Latest Radar & Wind Gusts:
Hurricane Jose's most likely track continues to trend further south & east. As a result, we will only feel outer fringe effects in the form of some showers and periods of rain, which have already spread into southeastern portions of the region. The highest wind will not occur until Wednesday or even Thursday on Cape Cod (after most of the rain is over). In Groton, CT maximum wind could reach 25 mph with gusts to 40 mph or so by tomorrow. In Chatham, MA sustained wind could get up around 35-40 mph, with gusts over 60 mph on Thursday. Most of the region (not near the southeast coast) will see lighter wind speeds than that - maybe 12-20 mph, with gusts of 25-35 mph tomorrow. Most places will see less than an inch of rain, with the possible exception of southeastern New England and the far eastern end of Long Island, where amounts could be higher. The NAM model has more rain backing into southeastern New England Thursday night/Friday as the storm drifts toward the west). Boating & swimming in the coastal waters are not advised due to dangerous rip currents.

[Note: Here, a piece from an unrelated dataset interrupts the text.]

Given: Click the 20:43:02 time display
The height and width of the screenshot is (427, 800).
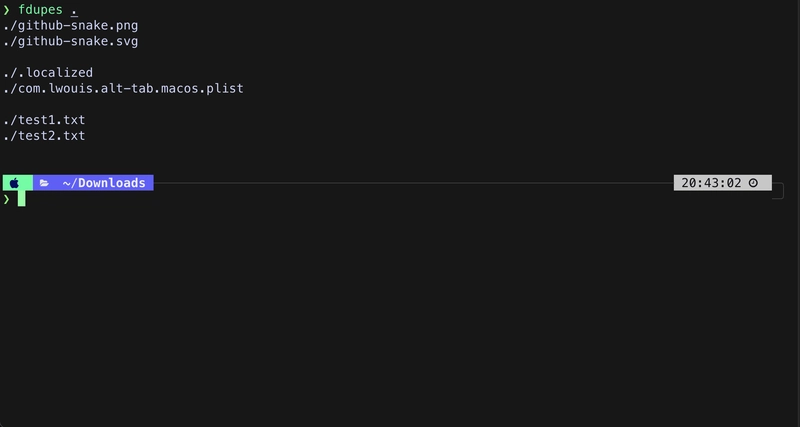Looking at the screenshot, I should [x=711, y=183].
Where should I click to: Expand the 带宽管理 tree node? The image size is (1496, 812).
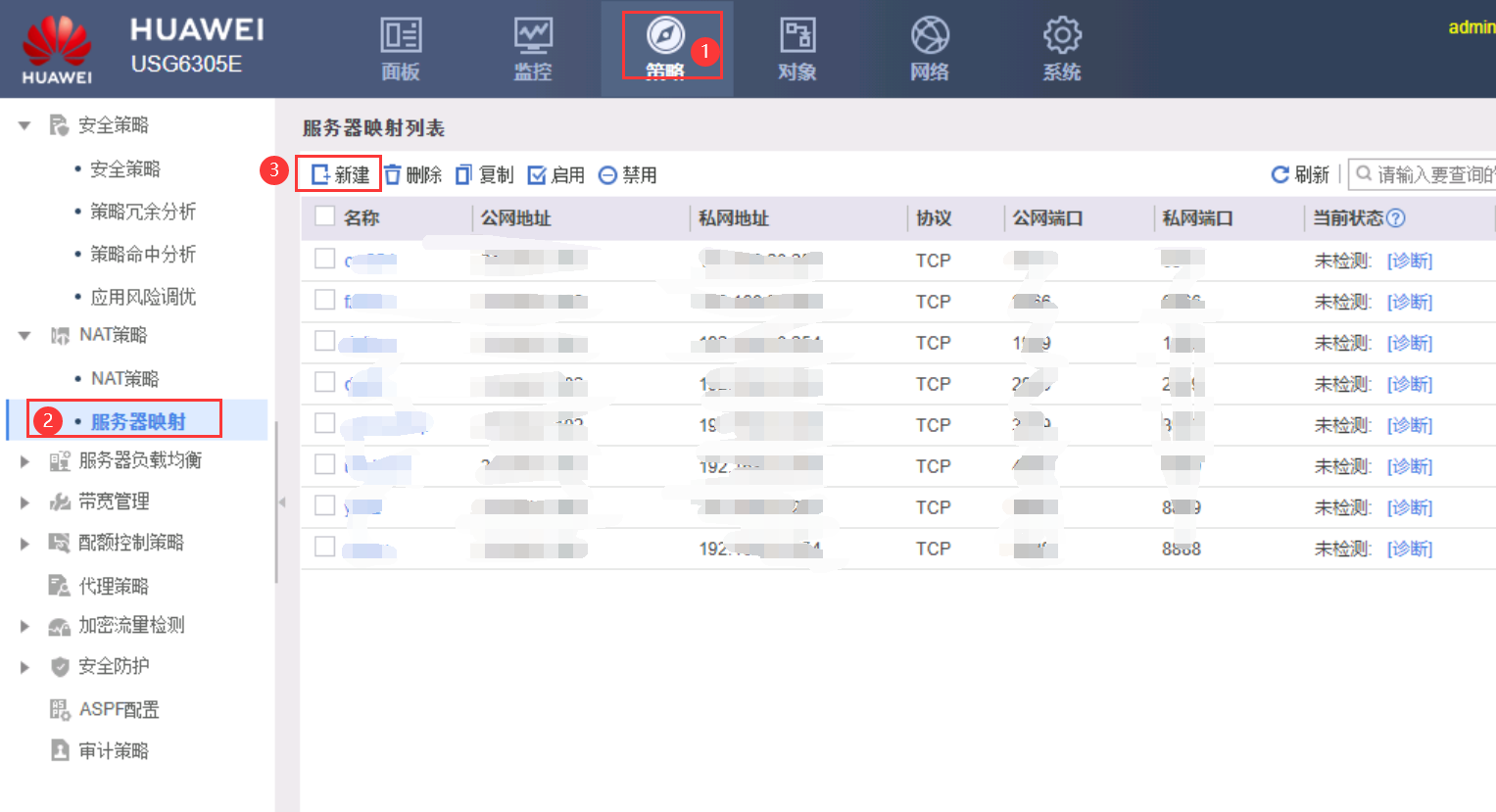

Meanwhile, Hurricane Maria, a Cat 5 storm with max sustained wind up to 160 mph has moved across the island of Dominica and is taking aim on the Virgin Islands and Puerto Rico. From the National Hurricane Center:
"KEY MESSAGES: 1. Maria will affect portions of the northern Leeward Islands as an extremely dangerous major hurricane during the next day or so. 2. Maria is likely to affect Puerto Rico and the U.S. and British Virgin Islands as an extremely dangerous major hurricane tonight and Wednesday. Preparations to protect life and property should be rushed to completion. 3. A life-threatening storm surge, accompanied by large and destructive waves, is expected for the Leeward Islands, the U.S. and British Virgin Islands, and Puerto Rico. 4. Life-threatening flash floods and mudslides from heavy rainfall are expected across the Leeward Islands, including Puerto Rico and the U.S. and British Virgin Islands."
The latest public advisory can be found here. After moving across Puerto Rico, Maria is likely to move toward the northwest and then curve a bit more to the north. At this time I don't expect it to make landfall along the U.S. east coast, although it could get a little too close for comfort to Cape Hatteras, NC early next week.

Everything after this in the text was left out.